看到秦震天的态度,老太监目光缓和了几分,脸色却依旧冰冷,不拿正眼看人。
“秦大人,秦尘是你儿子吧?你可知道他犯了什么事?”
听到老太监说出秦尘的名号,秦震天心里咯噔一下,升起不好的预感。
他就知道,这个混帐逆子只会给他惹祸。
“公公,有所不知。这个孽障向来不服管教,都不认我这个爹了,已经从府里搬了出去。他到底犯了什么事,我也有所不知。”
“还请公公明说,我这就去教训他!”
尽管秦震天心里知道,秦尘怕是不会服他的管束,但场面话还是要说。
虽然管不住儿子让他很掉面子,但至少也要先把自己摘出去,免得公主降罪。
至于秦尘会怎么样,他已经顾不上了。
“哼!果然是无法无天之辈,竟然连你这个亲爹都不认了?”
“子不教父之过,你们秦府怎么养出了这样的狗东西!”
老太监冷冷地笑着,脸上满是嘲讽。
这话说得秦府众人面上无光,却又无法反驳,只能乖乖听着。
“公公恕罪,我是管不了这个孽障的。公主若有责罚,还请尽管下达,我绝不替他求情!”
秦震天陪着笑脸好一通安抚,又掏出一叠银票,悄悄塞到老太监手里,这才让老太监收敛了几分神色。
收了足够的好处,也敲打够了,老太监才终于说出实情。
“秦侍郎,你可知道,那秦尘不知从哪儿找了一些不三不四的人,用一桩案子攀咬我们琼华公主殿下,还将状告到了陛下那里。”
“陛下大为恼火,严厉训斥了公主,还将公主禁足三个月。现在公主可是恨透了秦尘,要让他不得好过呢!”

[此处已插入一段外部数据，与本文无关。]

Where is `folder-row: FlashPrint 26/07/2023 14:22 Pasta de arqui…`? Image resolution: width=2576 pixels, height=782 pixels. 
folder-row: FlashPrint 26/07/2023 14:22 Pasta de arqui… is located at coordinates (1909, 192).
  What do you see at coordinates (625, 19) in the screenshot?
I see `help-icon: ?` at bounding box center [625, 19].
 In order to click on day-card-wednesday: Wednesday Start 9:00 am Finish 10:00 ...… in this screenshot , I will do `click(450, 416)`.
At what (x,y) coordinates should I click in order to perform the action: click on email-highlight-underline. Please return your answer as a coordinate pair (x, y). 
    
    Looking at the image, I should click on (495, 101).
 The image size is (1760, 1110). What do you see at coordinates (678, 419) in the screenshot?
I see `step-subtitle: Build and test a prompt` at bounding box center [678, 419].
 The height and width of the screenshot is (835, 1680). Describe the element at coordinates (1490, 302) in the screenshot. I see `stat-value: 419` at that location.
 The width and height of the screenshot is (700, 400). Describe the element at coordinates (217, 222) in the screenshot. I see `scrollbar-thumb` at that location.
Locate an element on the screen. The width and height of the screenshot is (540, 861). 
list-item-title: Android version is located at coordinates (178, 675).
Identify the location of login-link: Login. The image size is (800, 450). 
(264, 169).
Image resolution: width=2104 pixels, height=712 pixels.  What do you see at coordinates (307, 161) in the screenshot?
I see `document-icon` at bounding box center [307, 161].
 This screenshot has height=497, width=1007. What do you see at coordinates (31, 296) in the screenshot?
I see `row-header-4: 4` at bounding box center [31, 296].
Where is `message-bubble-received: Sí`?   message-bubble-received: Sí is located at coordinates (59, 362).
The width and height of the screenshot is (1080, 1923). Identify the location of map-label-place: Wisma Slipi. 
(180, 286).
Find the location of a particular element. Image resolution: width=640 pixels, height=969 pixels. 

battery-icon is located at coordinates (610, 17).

原来,乾帝派人到琼华公主府传口谕训斥之后,琼华公主这才知道自己被人告了。
身为一国公主,皇帝的亲妹妹,哪里受过这样的委屈?当场气得差点落泪。
而同样,她也对秦尘恨之入骨,正在盘算着用种种手段好好炮制他。
现在老太监过来,就是准备先对秦震天施压。
不然要是有一个侍郎死保,就算是琼华公主也不好把手伸得太长,处置秦尘。
得知秦尘竟然敢告琼华公主的状,秦震天顿时脸色一阵青一阵红,气得浑身发抖,再也坐不住了。
“孽障!这个孽障!”
“如此胆大包天,肆意妄为,你怎么不去死?!连公主都敢诬告,我看你活腻歪了!”
“老夫要活撕了你!!”
秦震天大声怒吼着。要是秦尘现在在他面前,他恨不得当场把秦尘掐死。
此刻他已经深深后悔自己为什么要认这个孽种了。
还不如当初直接将他扔到外面,让他自生自灭。这样,就算秦尘再发什么疯,也不会牵连到他。
现在可好,虽然秦尘已经分家搬出去了,可谁都知道,他是自己的儿子。这种血脉关系想甩都甩不脱。
发了好一顿脾气,秦震天忍着出去找人的冲动,僵硬着脸色给老太监赔罪。
“公公,还请代老夫向公主殿下请罪!”
“这个孽障所做的一切,我们秦府上下都一无所知。我这就去将他绑过来,送到公主府,跪下赔罪!”